It is rare for a novel to be genuinely funny and truly touching, and to also to raise significant philosophical questions ... structurally elegant, with entire sections made up of whole sentences, then a break ... Pathos, comedy, satire (there is no moon in Jared’s time since Elon Musk blew it up), a car-chase, The Great American Zero Sum game, daftness, a nefarious nemesis, what it means to be human (memory? emotion? reason? always making the wrong decisions?), a ghost section, parodies, anger, and a shining sense of the novel being ultimately a machine that makes humans a little more human if possible. It is probably too ebullient to be taken seriously for prizes ... You shall read this with unadulterated pleasure. It is the closest thing I’ve read in a long time to Terry Pratchett.
Jared’s sad yet chipper register sets a breezy tone against a semi-satirical dystopian backdrop, never dwelling too long on the Great Crash that downed all the world’s aeroplanes, or the nuclear exchange that destroyed North Korea and New Zealand, or Elon Musk’s accidental incineration of the moon. There’s a does-not-compute strain of comedy to his observations on the habits of our species and a melancholy heft to his more sombre insights ... What comes across most strongly is a love of popular movies and a deeply felt reflection on what they tell us about ourselves. Maybe Stephenson’s idea was to bypass the frustrations of pitching and selling scripts with a novel so obviously adaptable as to shift him to the top of the pile. In which case, job done ... But even before we enjoy it on screen, we can appreciate his mastery of the formulas and stratagems by which character and plot can mine us for empathy – the benevolent exploitation that all good stories rely upon. There may be something too cute about Jared for some, and this reader did not care for his constant exclamation marks, but only the truly heartless would deny the art at work here, or the attendant swell of pride.

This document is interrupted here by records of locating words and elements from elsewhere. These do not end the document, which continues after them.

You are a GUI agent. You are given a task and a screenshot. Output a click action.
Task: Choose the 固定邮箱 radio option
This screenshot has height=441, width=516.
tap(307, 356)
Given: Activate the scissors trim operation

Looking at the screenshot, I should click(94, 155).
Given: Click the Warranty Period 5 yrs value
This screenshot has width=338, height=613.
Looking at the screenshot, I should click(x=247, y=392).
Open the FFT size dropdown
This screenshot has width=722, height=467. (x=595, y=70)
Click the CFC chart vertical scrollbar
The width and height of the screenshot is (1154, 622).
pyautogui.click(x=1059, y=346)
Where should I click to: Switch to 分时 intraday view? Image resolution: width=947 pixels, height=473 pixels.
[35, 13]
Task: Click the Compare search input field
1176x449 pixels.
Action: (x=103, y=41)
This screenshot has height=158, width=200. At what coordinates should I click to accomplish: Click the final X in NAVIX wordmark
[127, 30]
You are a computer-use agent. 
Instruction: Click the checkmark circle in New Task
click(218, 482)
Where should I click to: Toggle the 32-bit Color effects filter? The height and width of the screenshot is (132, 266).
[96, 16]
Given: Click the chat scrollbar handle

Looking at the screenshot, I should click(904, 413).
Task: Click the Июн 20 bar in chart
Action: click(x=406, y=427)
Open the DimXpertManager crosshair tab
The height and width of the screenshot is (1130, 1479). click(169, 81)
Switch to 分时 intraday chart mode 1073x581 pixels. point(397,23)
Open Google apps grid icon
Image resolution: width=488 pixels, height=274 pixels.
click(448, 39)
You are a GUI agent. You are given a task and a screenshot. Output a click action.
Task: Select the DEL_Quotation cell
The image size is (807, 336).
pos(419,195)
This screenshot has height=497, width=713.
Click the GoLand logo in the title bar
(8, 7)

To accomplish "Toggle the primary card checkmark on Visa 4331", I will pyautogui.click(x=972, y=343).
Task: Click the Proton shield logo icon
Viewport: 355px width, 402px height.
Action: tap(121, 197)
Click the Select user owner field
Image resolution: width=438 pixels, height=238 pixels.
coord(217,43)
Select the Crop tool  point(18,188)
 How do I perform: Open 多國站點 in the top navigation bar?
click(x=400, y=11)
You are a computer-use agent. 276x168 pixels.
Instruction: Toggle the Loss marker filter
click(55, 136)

... a backdrop that feels akin to an episode of Black Mirror. Yet rather than filling us with dread, Set My Heart to Five has a more hopeful tone than the dystopian TV show ... a bizarre premise told yet more bizarrely — Jared has a distinctive yet often grating narrative voice. Luckily the plot is gripping and, if you can wade through the terrible bot jokes, there are some genuinely funny lines ... without the hindrance of its jarring writing style, I wouldn’t be surprised if this pacy and emotive story finds itself better suited to the screen.